— About this task —
The entries below contain a stretch that opens with the line containing "Screen dimensions: 1455x1323" and closes with the line containing "Open the departure"; set down that stretch exactly, both ends included, and nothing else.

— Records for this exercise —
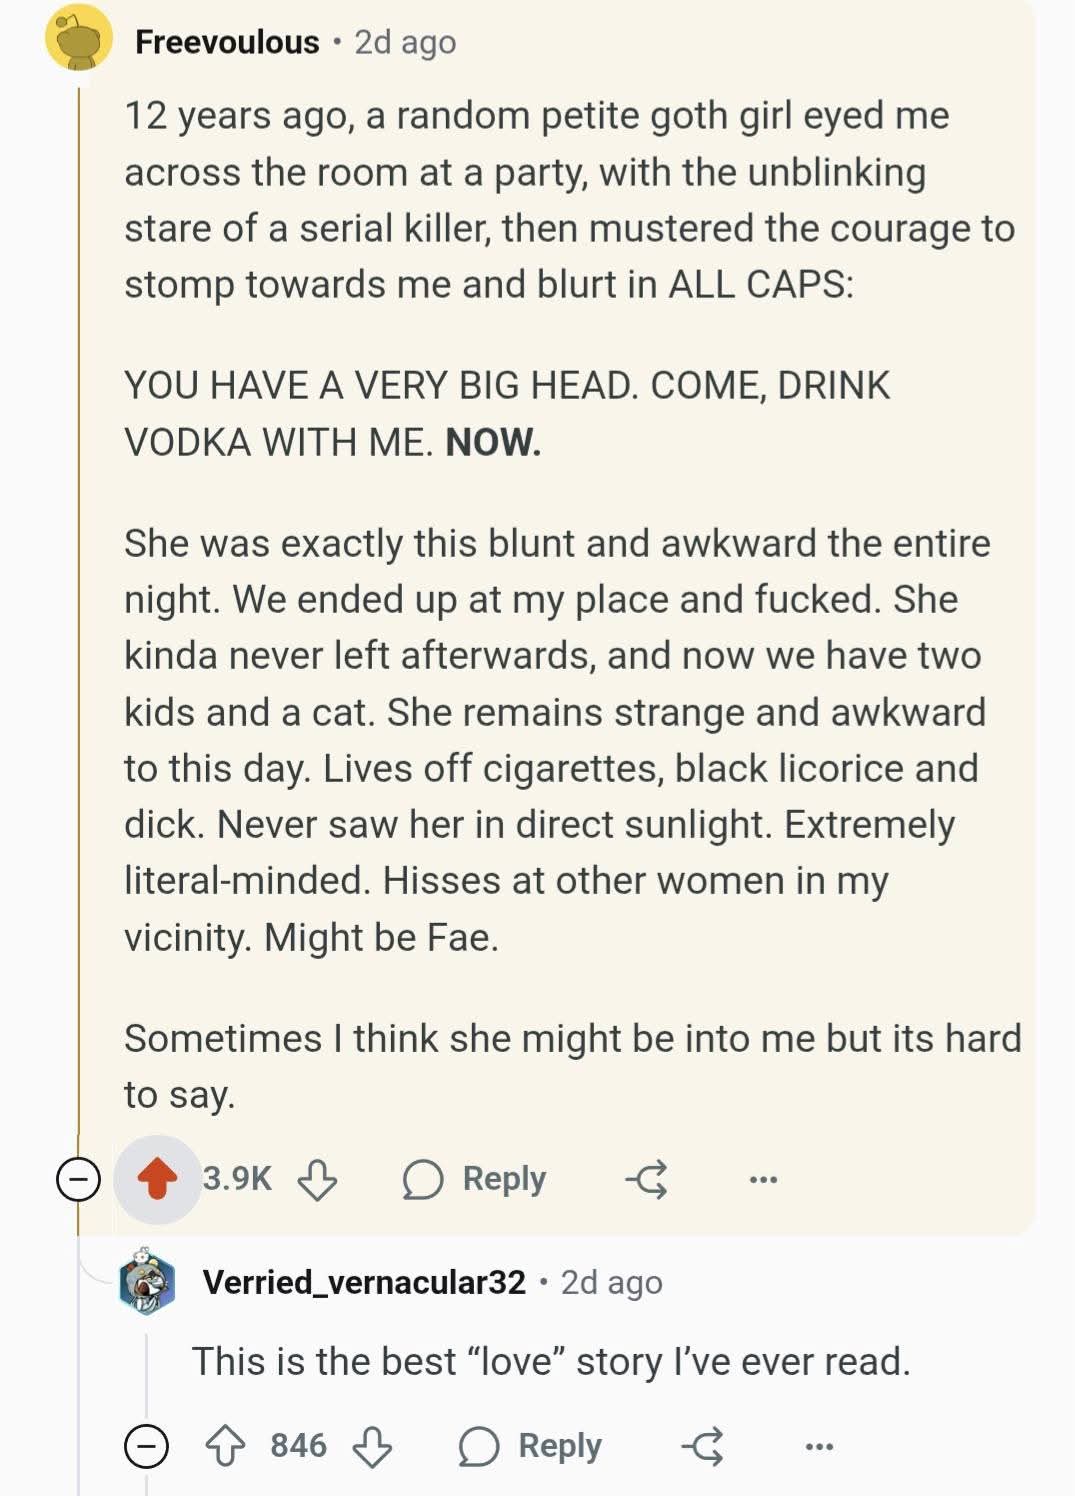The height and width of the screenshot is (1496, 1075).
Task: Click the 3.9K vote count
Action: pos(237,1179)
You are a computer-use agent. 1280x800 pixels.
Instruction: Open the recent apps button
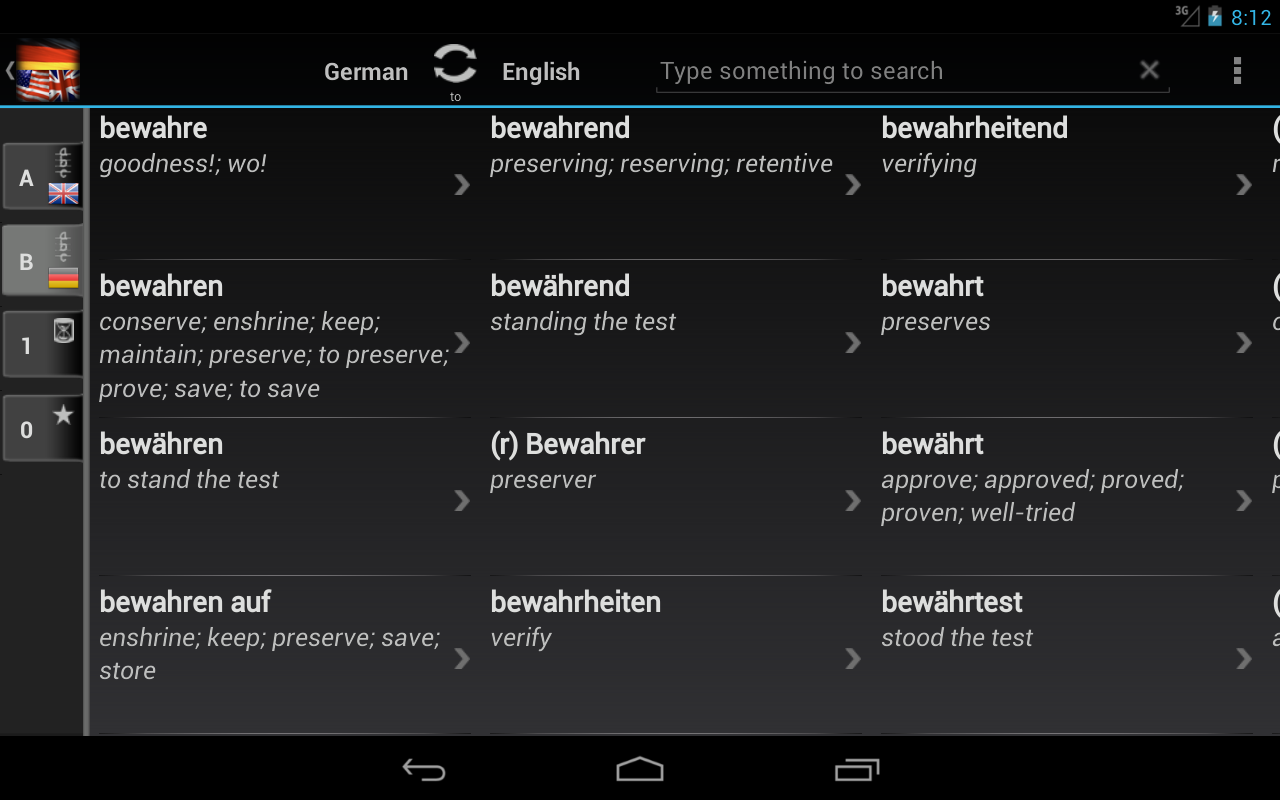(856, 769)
--
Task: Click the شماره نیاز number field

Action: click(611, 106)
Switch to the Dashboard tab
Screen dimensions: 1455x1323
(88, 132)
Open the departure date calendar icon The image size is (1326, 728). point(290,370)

— Reply to the task —
Screen dimensions: 1455x1323
(88, 132)
Open the departure date calendar icon The image size is (1326, 728). point(290,370)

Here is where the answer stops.